Argumente gegen Ausgrenzungen

Prof. Klaus-Peter Hufer spricht über „Neue Rechte – Altes Denken“

„Neue Rechte – Altes Denken“ - so heißt das aktuelle Buch von Prof. Klaus-Peter Hufer. Und so lautet auch der Titel des Vortrags, den er auf Einladung des Arbeitskreises "Waldorfschulen gegen Rechtsextremismus" im Saal der Freien Waldorfschule Soest hält.

„Die Neue Rechte hat ihren Hauptfeind gesehen und sieht ihn nach wie vor in der liberalen, pluralen Demokratie und offenen Gesellschaft sowie deren Vertretern“, antwortet Klaus-Peter Hufer auf die Frage nach den alten Denkmustern rechter Gesinnung.
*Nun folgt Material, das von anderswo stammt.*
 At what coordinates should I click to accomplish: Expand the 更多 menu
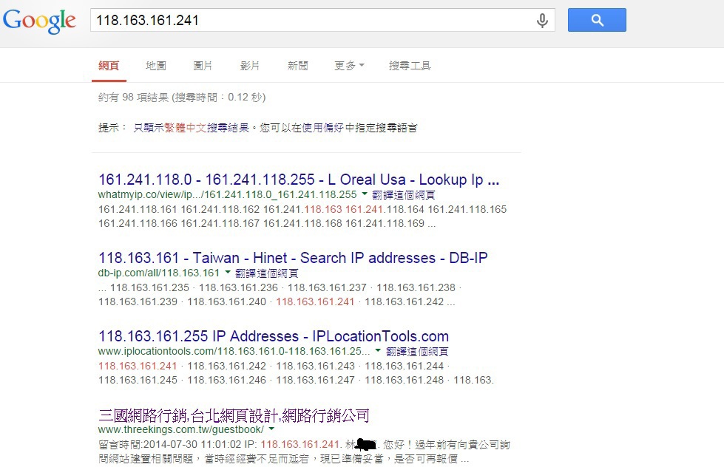349,66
Wer sich faszinieren lasse von einfachen Antworten auf komplexe Probleme sei anfällig für rechtes Gedankengut. Das betreffe immerhin zwischen 25 und 30 Prozent der Erwachsenen in Deutschland. Klaus-Peter Hufer: „Diese Menschen denken ,rechts', das bedeutet antidemokratisch, vorurteilsbeladen, nationalistisch, wohlstandschauvínistisch; sie befürworten eine Politik der Ausgrenzung.“

Welche Rolle hat Schule, wenn es um die Einordnung dieser gesellschaftlichen Strömungen geht? Klaus-Peter Hufer: „Die Schule kann rechtspopulistischen oder -extremen Einstellungen entgegenwirken durch Aufklärung, eine demokratische Schulkultur und einen partizipativen Unterricht.“

Klaus-Peter Hufer ist tätig als außerplanmäßiger Professor für Erwachsenenbildung an der Fakultät für Bildungswissenschaften der Universität Duisburg-Essen. Bekannt geworden ist er unter anderen durch sein „Argumentationstraining gegen Stammtischparolen".

Der Vortrag „Neue Rechte – Altes Denken“ findet statt am Donnerstag, 12. März, ab 18 Uhr. Der Eintritt ist frei. Um Spenden wird gebeten.